> LISTED RECORDS:
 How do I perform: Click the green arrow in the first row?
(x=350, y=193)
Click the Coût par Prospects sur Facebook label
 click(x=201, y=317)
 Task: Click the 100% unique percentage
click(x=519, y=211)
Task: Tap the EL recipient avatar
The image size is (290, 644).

--

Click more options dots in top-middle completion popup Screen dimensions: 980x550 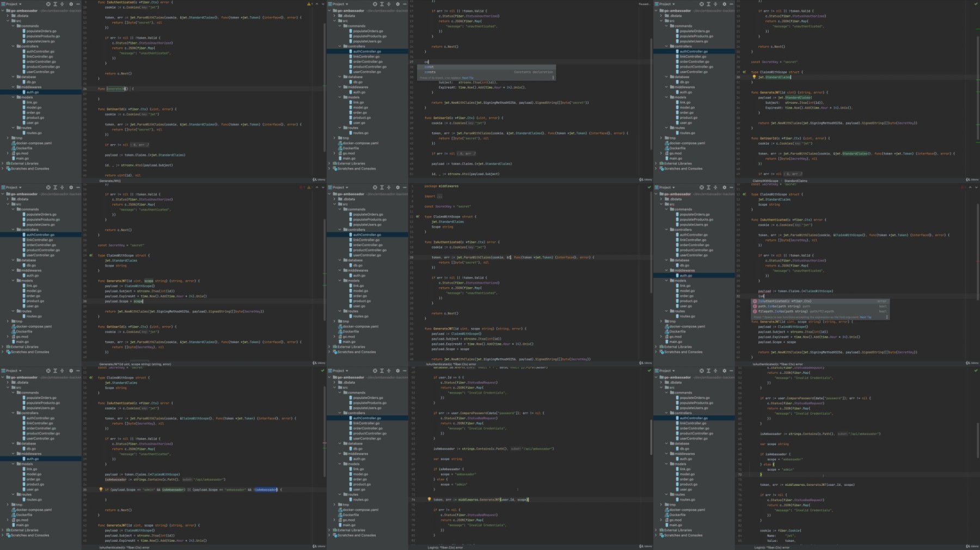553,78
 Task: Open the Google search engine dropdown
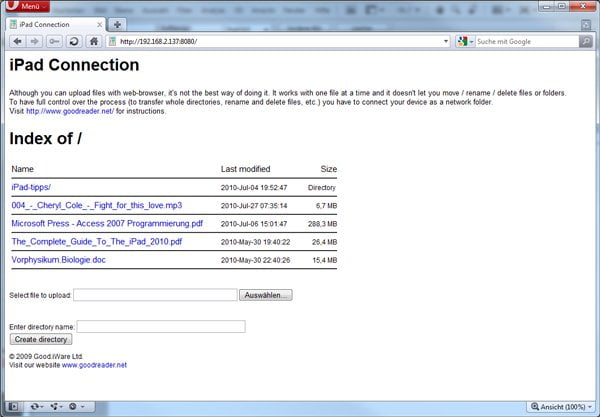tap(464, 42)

> YOUR ASSIGNMENT:
Working from the data above, extract solely the lines from the one containing "Task: Click the 100% unique percentage" through the one containing "The image size is (290, 644).", exactly as they appear, both included.

> EXERCISE RESPONSE:
 Task: Click the 100% unique percentage
click(x=519, y=211)
Task: Tap the EL recipient avatar
The image size is (290, 644).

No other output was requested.